Изменить стиль страницы

Налетел на него с левой стороны Коньков, замахнулся саблей и тяжело ударил его в грудь.

Брызнула кровь, побелело лицо, и со стоном свалился улан на землю.

— О, mа Luçie bien атéе![44] — простонал он, и едкой болью отозвались эти слова в сердце Конькова.

Потускнел для него день, солнце не так ярко светило, и ничего весёлого не было в бешеной скачке за бегущим врагом.

Теперь в Платове не было для него прежнего обаяния.

«О, mа Luçie bien атéе!» — задушевная, отчаянная мольба к любимой женщине, к прекрасной француженке, к невесте, быть может, звучала в ушах казака, и виделось ему посиневшее лицо красивого уланского офицера и его одинокий роскошный конь, которого ловили казаки по полю...
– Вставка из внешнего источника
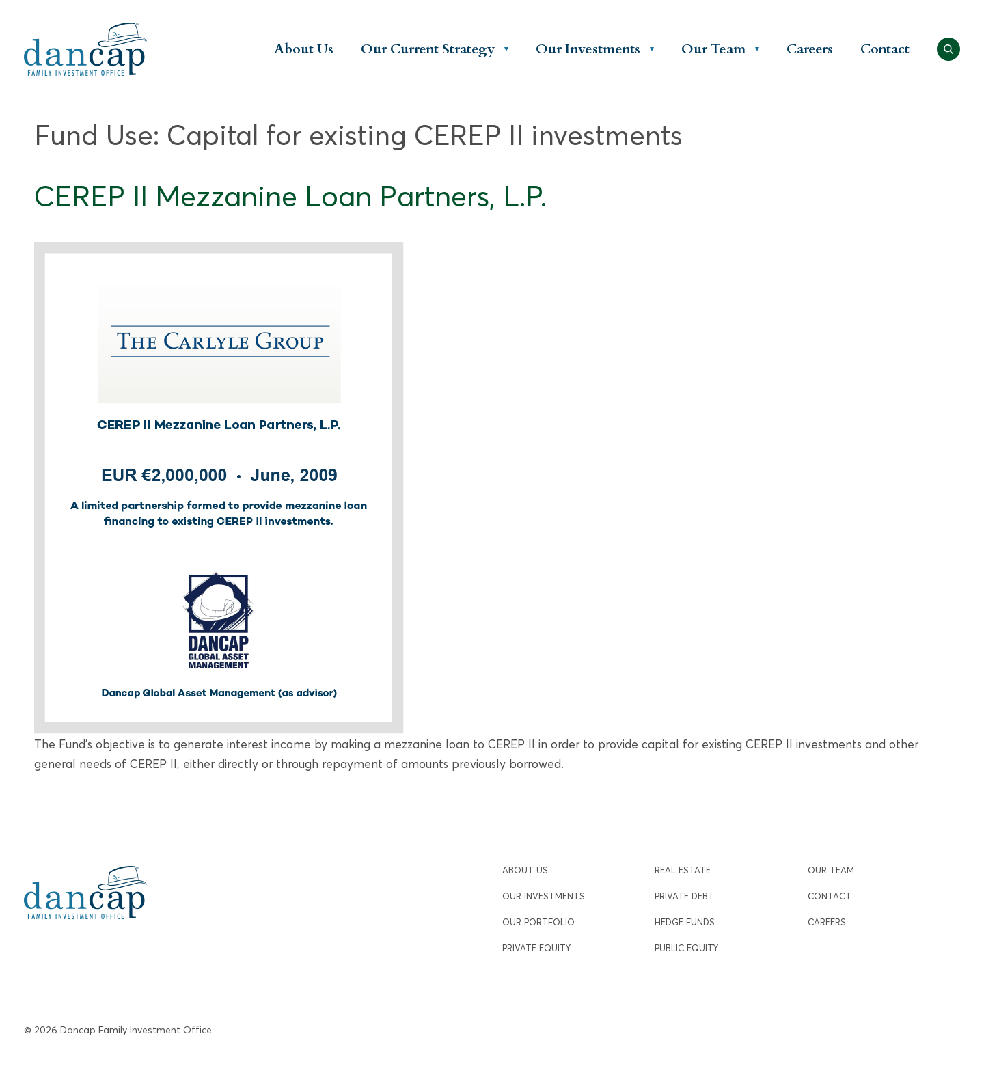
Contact (885, 49)
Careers (810, 49)
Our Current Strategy (428, 49)
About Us (303, 49)
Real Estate (683, 870)
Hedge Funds (685, 922)
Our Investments (588, 49)
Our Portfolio (538, 922)
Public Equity (686, 948)
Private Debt (684, 896)
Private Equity (536, 948)
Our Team (713, 49)
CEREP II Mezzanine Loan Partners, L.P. (290, 196)
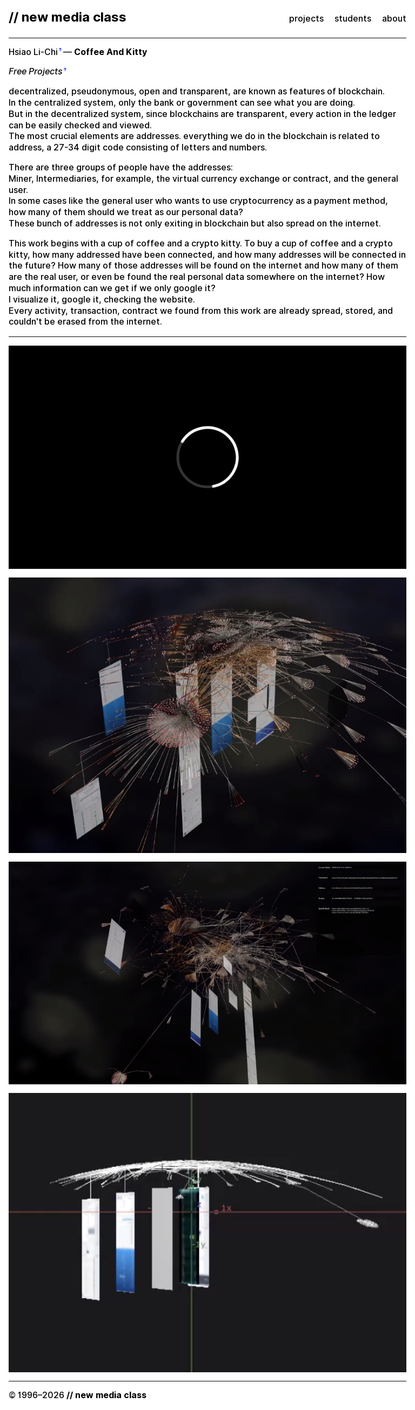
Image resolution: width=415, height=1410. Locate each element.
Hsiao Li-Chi (33, 52)
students (352, 18)
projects (306, 18)
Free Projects (36, 71)
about (394, 18)
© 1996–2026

И не радовали его теперь ласковые слова Платова, не радовало его и поздравление с орденом Святой Анны.

Встала перед ним было забытая Ольга Клингель, заглянула ему в сердце, и куда девалась суровость, желание убить, поразить неприятеля!

А атака неслась дальше и дальше. Сотни сипаевского полка разомкнулись, рассыпались и, разбившись на взводы, пятидесятки и звенья, летели за своими хорунжими, пятидесятниками и урядниками. Одностаничники и односумы, вглядываясь друг в друга, все поглядывали на своего старшого. А начальники смотрели на сотенных, а сотенные — на полковых, а полковые — на атамана. И как рой за маткой, послушный и гибкий, летел казачий строй пятнадцать вёрст, преследуя неприятеля.

На первый взгляд беспорядок, орда, дикая, не признающая дисциплины, а вглядишься ближе — исполнение воли и предначертаний одного начальника, одного командира.

Но устали казачьи кони. Боялся зарваться далеко Платов, боялся попасть сам в засаду, в которую так удачно завлёк графа Турно. Ведь там, впереди, была пехота Даву, кавалерия Мюрата, там двигались люди на завоевание неведомой страны, двигались, увлечённые одним человеком, одним гением, который обаянием полководца покорил все сердца.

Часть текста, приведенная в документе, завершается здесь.